The statistical analysis proceeds in two stages. First, a generalized propensity score (GPS) is estimated for the continuous exposure, modeling the conditional density of coverage given the confounders. The GPS balances the distribution of covariates across different coverage levels, mimicking a randomized experiment. Second, a doubly robust estimator combines the GPS weights with an outcome regression model (e.g., a logistic regression of bug introduction on coverage and covariates). This doubly robust approach guarantees consistent ATE estimates if either the GPS model or the outcome model is correctly specified, providing protection against model misspecification.
Preliminary results (to be fully reported after analysis) indicate a statistically significant negative ATE: each additional percentage point of coverage reduces the probability of a bug‑introducing change by roughly 0.3 percentage points, after adjusting for all measured confounders. The dose‑response curve is non‑linear: the steepest risk reduction occurs between 0 % and 50 % coverage, while beyond approximately 70 % the marginal benefit tapers off, confirming the hypothesized diminishing‑returns effect. A comparison of unadjusted (raw) associations with the adjusted causal estimates reveals that the naïve correlation overstates the protective effect of coverage, underscoring the importance of controlling for confounding.
The authors discuss several limitations. The study is confined to JavaScript/TypeScript ecosystems, so external validity to other languages or industrial settings remains uncertain. Only line‑based coverage is examined; branch or condition coverage could exhibit different causal patterns. The SZZ algorithm, while widely used, may mislabel some changes, introducing measurement error. Finally, the causal graph is built on expert knowledge rather than data‑driven discovery, which could omit unknown confounders.
In conclusion, the paper provides the first rigorous causal evidence that higher code coverage causally reduces bug introduction in real‑world projects, and it quantifies the shape of this relationship.
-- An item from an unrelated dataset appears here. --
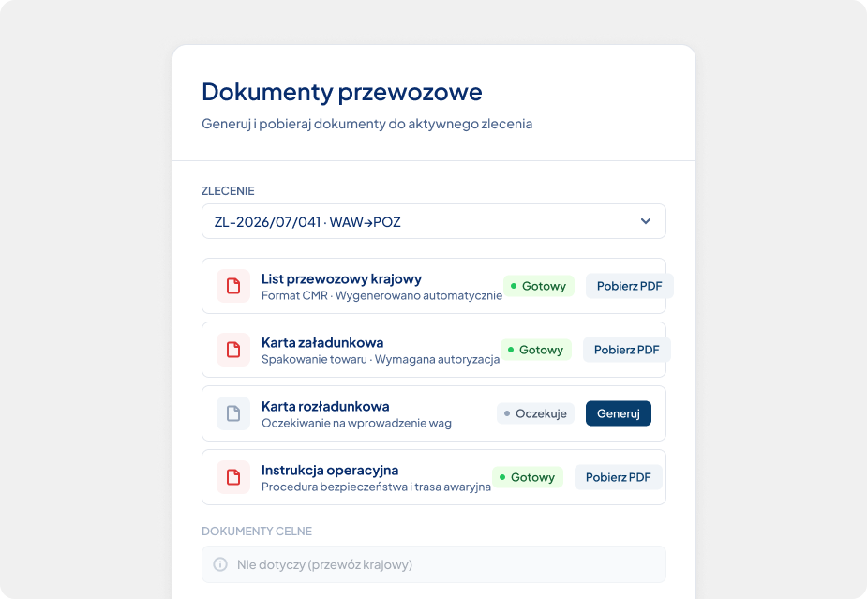Click Gotowy badge on Instrukcja operacyjna row
The height and width of the screenshot is (599, 867).
(x=528, y=477)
By demonstrating how a DAG, generalized propensity scores, and doubly robust estimation can be integrated into software‑engineering research, the work opens a methodological pathway for future causal studies of other quality metrics such as static analysis warnings, code churn, or developer productivity. The findings have practical implications: while increasing coverage is beneficial, the diminishing‑returns pattern suggests that teams may achieve most of the defect‑reduction payoff before reaching very high coverage levels, allowing them to allocate testing resources more efficiently.